AMERICAN SNIPER
Part of me can't help thinking that Clint Eastwood has a gleeful twinkle in his eye about the apoplexies American Sniper is giving a lot of critics and observers. Following a series of under-achieving films whose pleasant irrelevance seemed to suggest a filmmaker on the decline that started taking seriously his newfound status as the last of the American classics, American Sniper is on track to be one of Mr. Eastwood's biggest box-office hits, as well as a lightning rod for political commentary in an America highly polarized.
Essentially a biopic of the late Chris Kyle, a Navy SEAL who became the most lethal combat marksman in the history of US Armed Forces, the film seems custom-designed for the "red state", "Fox News" constituency that often cries foul at "liberal Hollywood". But that was also the "bread and butter" audience for some of Mr. Eastwood's most popular 1970s vehicles - making it clear that this is not a film "out of character" for a director who, in more recent and thoughtful efforts such as J. Edgar, Flags of Our Fathers or Letters from Iwo Jima, seemed to embrace a whole other moral complexity, and departed from the traditional black-and-white, good-vs-evil simplicity.

:: Goals ::
**1)** Reproduce the part of the American Sniper review that opens with the words containing "Essentially a biopic" and closes with "black-and-white, good-vs-evil simplicity.".
**2)** Which three of Clint Eastwood's more recent films does the American Sniper review call thoughtful efforts?

:: Collected material ::
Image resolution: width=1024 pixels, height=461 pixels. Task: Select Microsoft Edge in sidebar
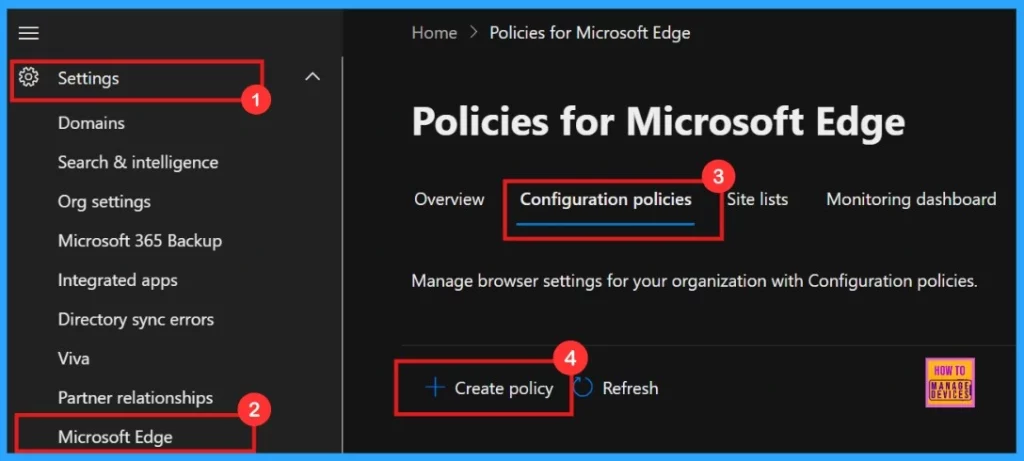coord(115,437)
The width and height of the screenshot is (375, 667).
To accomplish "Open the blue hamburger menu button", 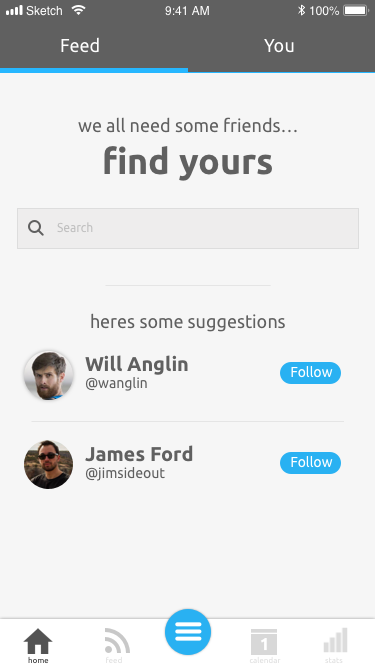I will tap(188, 632).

:: The answers ::
**1)**
Essentially a biopic of the late Chris Kyle, a Navy SEAL who became the most lethal combat marksman in the history of US Armed Forces, the film seems custom-designed for the "red state", "Fox News" constituency that often cries foul at "liberal Hollywood". But that was also the "bread and butter" audience for some of Mr. Eastwood's most popular 1970s vehicles - making it clear that this is not a film "out of character" for a director who, in more recent and thoughtful efforts such as J. Edgar, Flags of Our Fathers or Letters from Iwo Jima, seemed to embrace a whole other moral complexity, and departed from the traditional black-and-white, good-vs-evil simplicity.

**2)** J. Edgar, Flags of Our Fathers and Letters from Iwo Jima.